Internet Cafe Gaming Ban On a Roll
A bill to ban what are known as Internet cafes is poised for a final vote in the Florida House. The measure got a hearing Thursday and rolled over to third reading, but some say the bill is moving too fast. They’re worried lawmakers haven’t had time to fully consider the impact of the proposal.
Internet cafes, or places that run online sweepstakes games, have gotten a bad reputation lately. Opponents say they prey on the elderly and the poor and some have been connected with crime. But more than that, Representative Carlos Trujillo (R-Doral), said Internet cafes are illegal and he’s the sponsor of a bill that would reinforce that.
“The bill clarifies a law already on the books and gives local law enforcement more tools to shut down the illegal gambling. The bill updates the definition of slot machine to the current technology. The bill creates a rebuttal presumption that if it looks like a slot machine, it is a slot machine and it clarifies the current law as to arcades,” Trujillo said.

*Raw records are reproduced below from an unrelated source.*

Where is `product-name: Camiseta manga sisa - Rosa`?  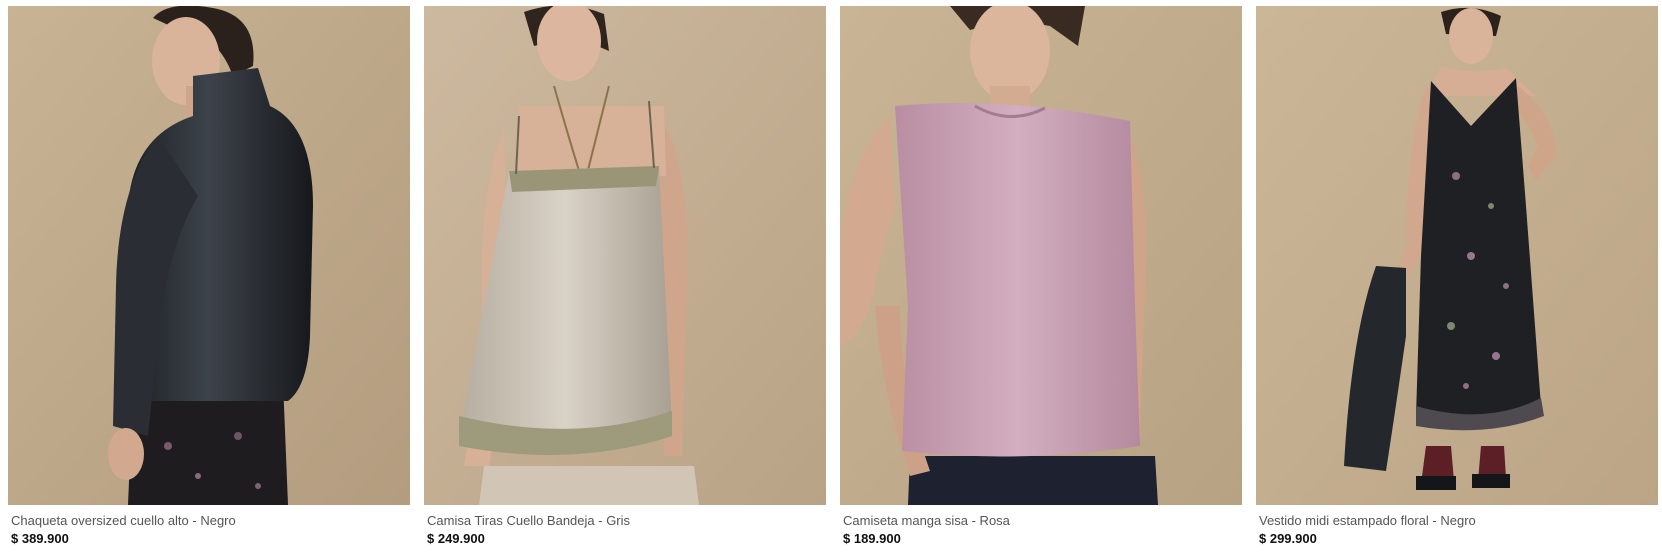 product-name: Camiseta manga sisa - Rosa is located at coordinates (1042, 520).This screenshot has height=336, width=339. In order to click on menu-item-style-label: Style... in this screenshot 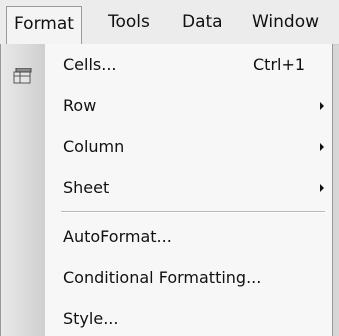, I will do `click(91, 318)`.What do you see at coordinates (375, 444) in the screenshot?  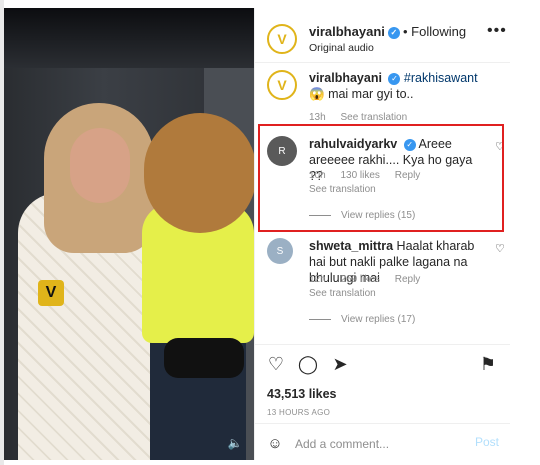 I see `comment-input` at bounding box center [375, 444].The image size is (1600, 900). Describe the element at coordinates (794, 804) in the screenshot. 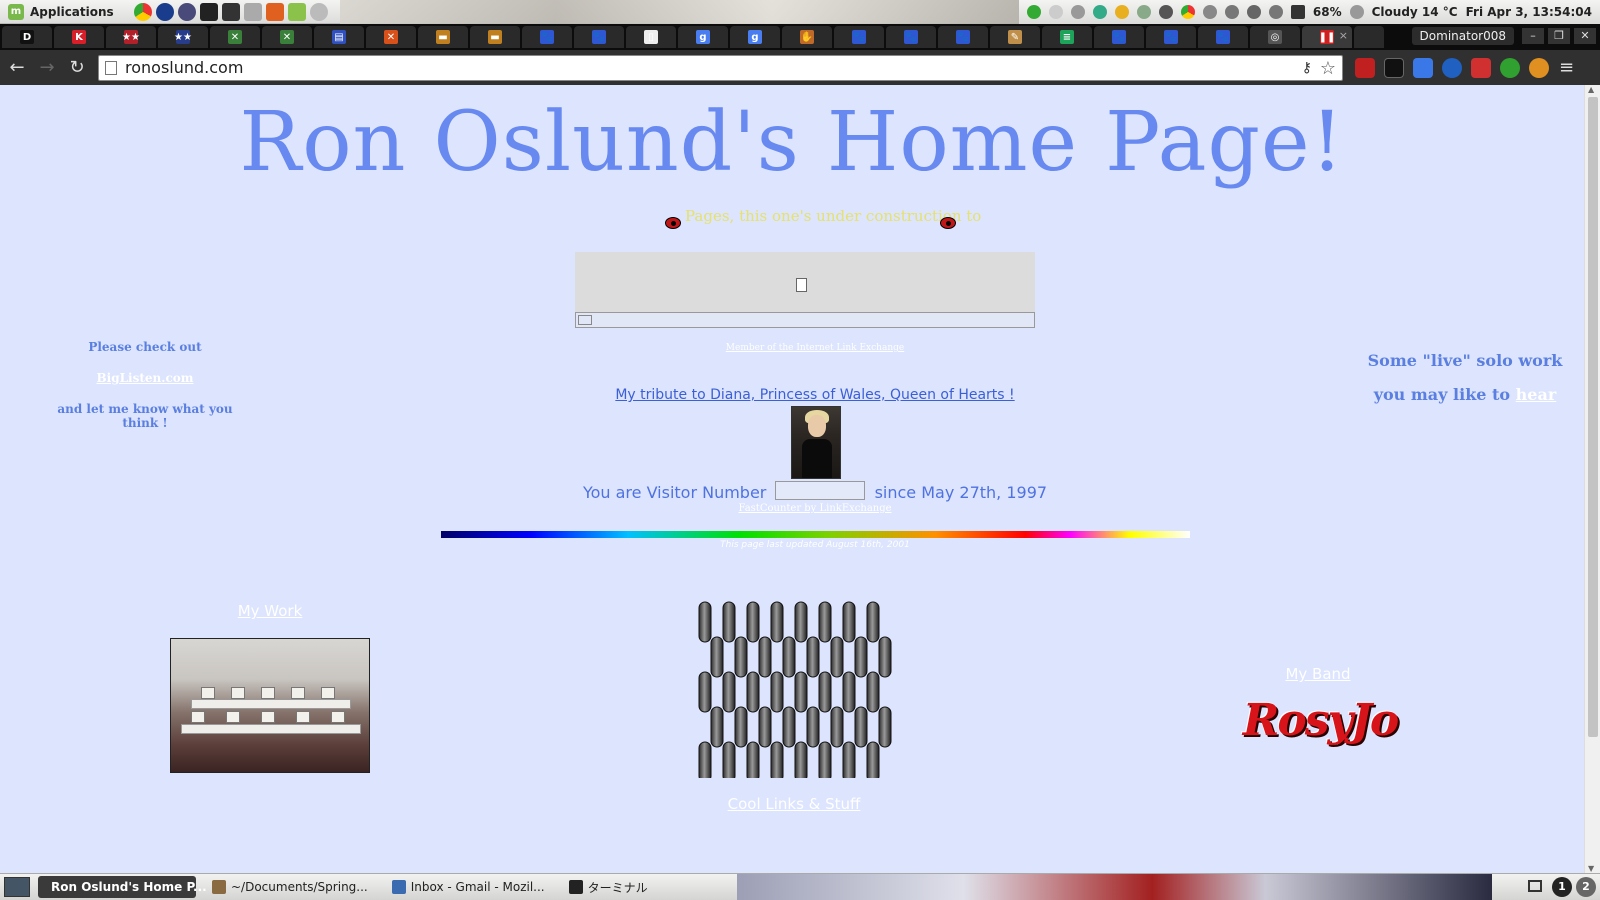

Internet cafes have been operating in what some call a perceived loophole. Trujillo's bill aims to close that. The measure follows closely on the heels of officials announcing racketeering charges against Internet cafe operator Allied Veterans of the World. But some lawmakers like Representative James Waldman, (D-Coconut Creek) worry the legislature is rushing the proposal.
“This was hurried to the floor. Last week we voted on it in committee. It went to one committee. And the stake holders weren’t even aware, so they weren’t allowed to come and testify,” Waldman said.
Waldman said if the House had been given more time to talk the bill through in committee then concerns about the economic impact or number of jobs that could be affected would have been addressed. Now he said the bill could be passed without lawmakers fully understanding its potential consequences. But Representative Trujillo said he doesn’t think there’s cause for concern.
“I do believe there will be a job lost, but it’s a job lost working in an illegal industry. The same as if law enforcement officers arrest a drug dealer next to a school. His job is lost. For all intents and purposes, his job is lost. But it’s an industry that should not be functioning. It’s an industry that is illegal and it’s an industry that we do not recognize as a state,” Trujillo said.
And while some raised concerns about losing the taxes associated with those jobs, Trujillo said he doesn’t think that would have much of an impact either—though he said he doesn’t know for sure.
"But I can tell you based on some of the reports that we’ve seen recently and the hundreds of millions of dollars that have been seized in cash and liquid assets, I find it hard to believe their employees are receiving W2s, they’re doing all their withholdings properly and they’re paying the unemployment compensation tax up here in Tallahassee. It’s just very difficult to imagine that,” Trujillo said.
Others worry about the impact the bill could have on businesses like Chuck E Cheese or Dave and Busters. Trujillo said the intention in not to close those businesses. He said the games played at that type of establishment involve some kind of skill, so they don’t fall under the rules in his bill.
And Truijillo said another difference is that places like Chuck E Cheese don’t give out cash prizes. The measure rolled over to third reading. Meanwhile, a similar bill in the Senate passed its first committee earlier this week.